[lbo-talk] Obama to reject Keystone

lbo83235 lbo83235 at gmail.com
Fri Jan 20 12:21:54 PST 2012


On Jan 20, 2012, at 9:53 PM, Somebody Somebody wrote:


> Personally, I can't take the environmentalist movement too seriously on Keystone. If you really believe it's almost game over on climate, then simply opposing oil sands and pipeline development won't cut it. You have to seriously be pushing the construction of massive solar and wind generating facilities across this country (of course you should also enthusiastically support nuclear, but that's a separate matter).

But it's also kind of hard to take seriously someone who leads with "it's hard to take so-and-so seriously unless they agree with me." It's the difference between looking for positions and looking for allies. Everyone opposing Keystone on other than merely NIMBY grounds is an ally. You've also ignored buckets of caveats on nuclear, but I'm not inclined to engage that question given your sweeping aside, which suggests an unnerving degree of technophilic presumption. Enthusiasm? For nuclear? Srsly? I might buy something like "humbly and contritely terrified willingness" - but enthusiasm? Yikes. Watch "Into Eternity" if you haven't already.

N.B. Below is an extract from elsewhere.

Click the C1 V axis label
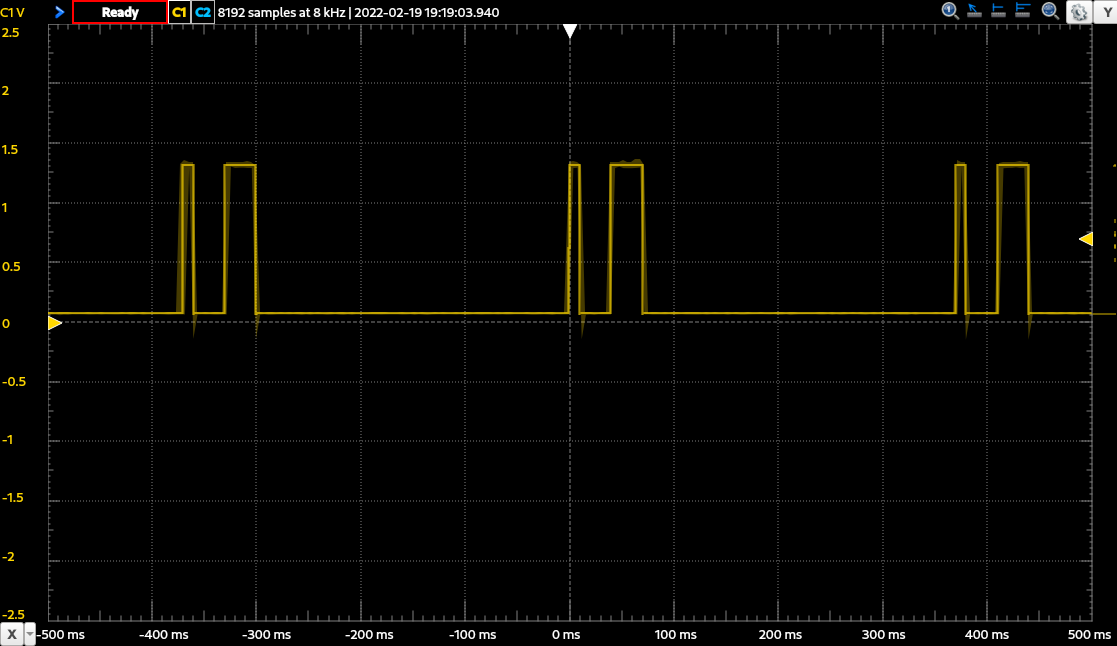Viewport: 1117px width, 646px height. (x=13, y=12)
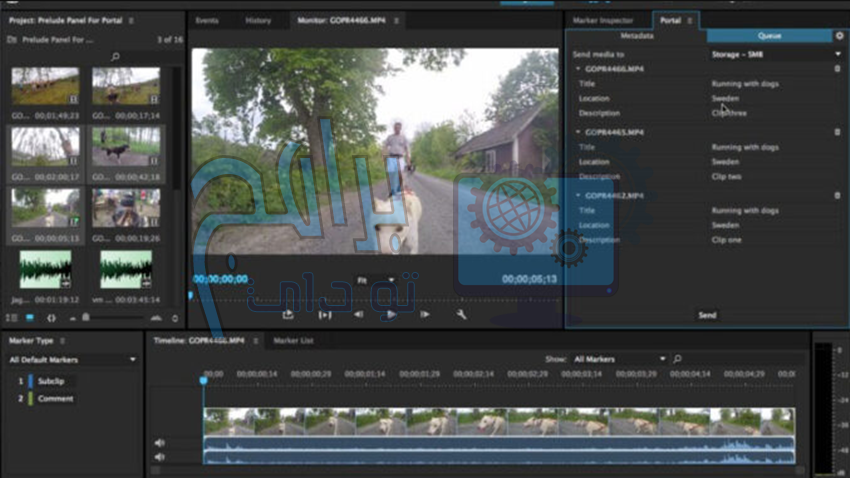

> If solar is to work, you need hundreds of power plants on the scale of the 1000 MW Blythe project being developed today in California, both solar thermal and PV, but especially thermal, and you need them built today. I know environmentalist groups support their construction, but let's be honest - environmentalists are much more passionate about blocking the development of Keystone and oil sands then they are about the development of new solar plants. And I think that's because, in the end, as much as they support clean energy - they favor
> energy conservation (and as a corollary, a low growth technologically steady-state society) much more. I think that's a fundamentally wrong-headed and *moralistic* orientation on their part. But then, I also think growth is essential for the working class, especially once it has attained power.
>
> I agree with Hugo Chavez when he says (in response to strong 4.5% quarterly growth last year): “Well, steady growth once again started within our economy! Let’s push on everyone! Workers in the vanguard! We shall overcome!"
>
> Imagine if he said: "Well, no energy development, zero-growth, less industry, and fewer consumer goods for everyone". I'm pretty sure he'd not have lasted 13 years in office through multiple elections, a coup, and continual imperialist interference.

At the level of mid-term political tactic, sure, of course. But, longer term: "growth" made of what? Value doesn't come solely from productive labour: there's also that pesky, finite, irreducible thing called the planet. When do we open that conversation? And maybe more importantly, is the answer to "when" given in terms of chronological time, ecological time, political time, or what?